Shoneenism

Shoneenism is a pejorative term, used in Ireland from at least the 18th century, to describe Irish people who are viewed as adhering to Anglophile snobbery.

[1] Some late 19th and early 20th century Irish nationalist writers, like D. P. Moran (1869–1936), used the term shoneen (Irish: Seoinín),[2][3] alongside the term West Brit, to characterize those who displayed snobbery, admiration for England or mimicked the English nobility.

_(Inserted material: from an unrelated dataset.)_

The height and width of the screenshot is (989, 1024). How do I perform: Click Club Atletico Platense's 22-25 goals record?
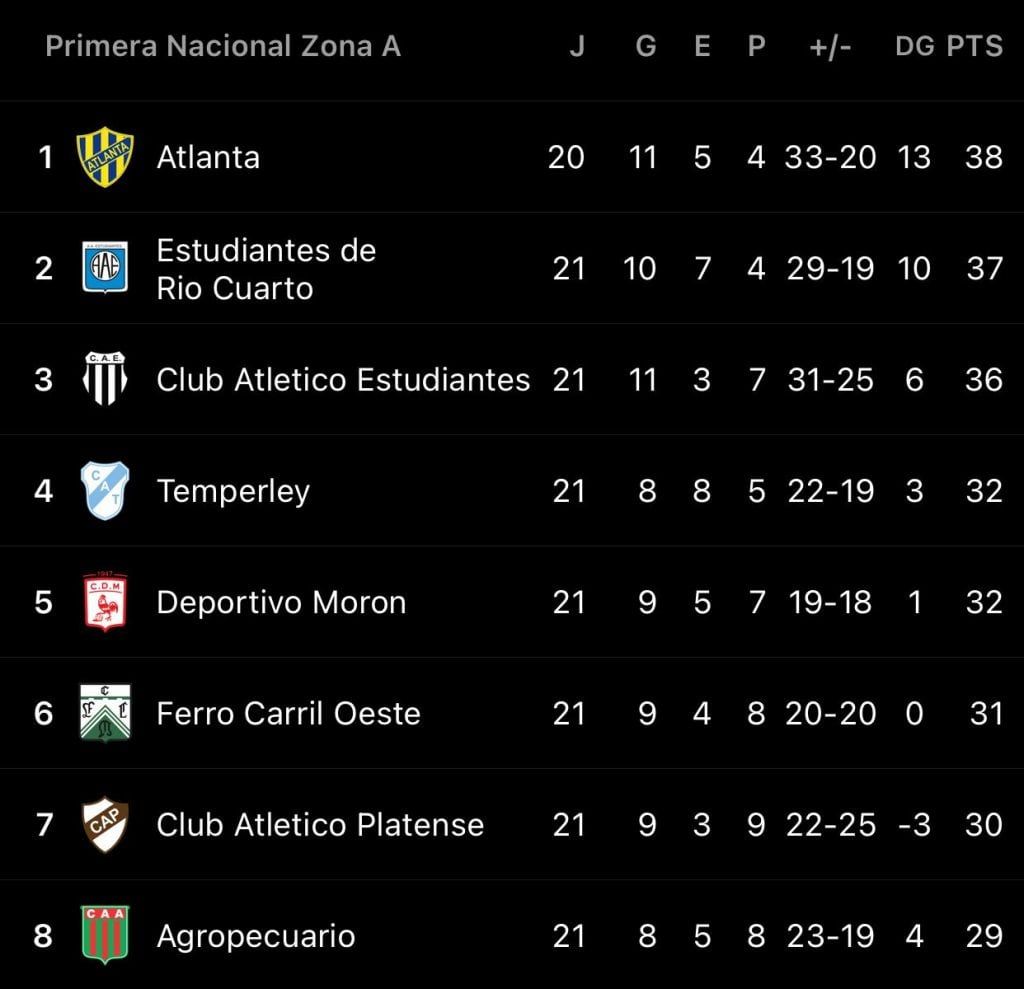(x=830, y=824)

Published in 1910, Patrick Weston Joyce's work English as We Speak it in Ireland, defines a "shoneen" as "a gentleman in a small way: a would-be gentleman who puts on superior airs", noting that the word is always "used contemptuously".

[10] In Writers and Politics: Essays and Criticism, a series of essays published by Conor Cruise O'Brien in 1965, O'Brien noted that advocates of a particular form of Irish nationalism, including D. P. Moran, would describe those who were deemed not to be an "Irish Islander" as either "a West Briton, if of Anglo-Irish descent, or a shoneen if of Gaelic ancestry".

[12] In 2017, the Irish Court of Appeal's judge Gerard Hogan reportedly described a preference in legal circles to refer to the European Convention of Human Rights, instead of the Constitution of Ireland, as a "sort of legal shoneenism".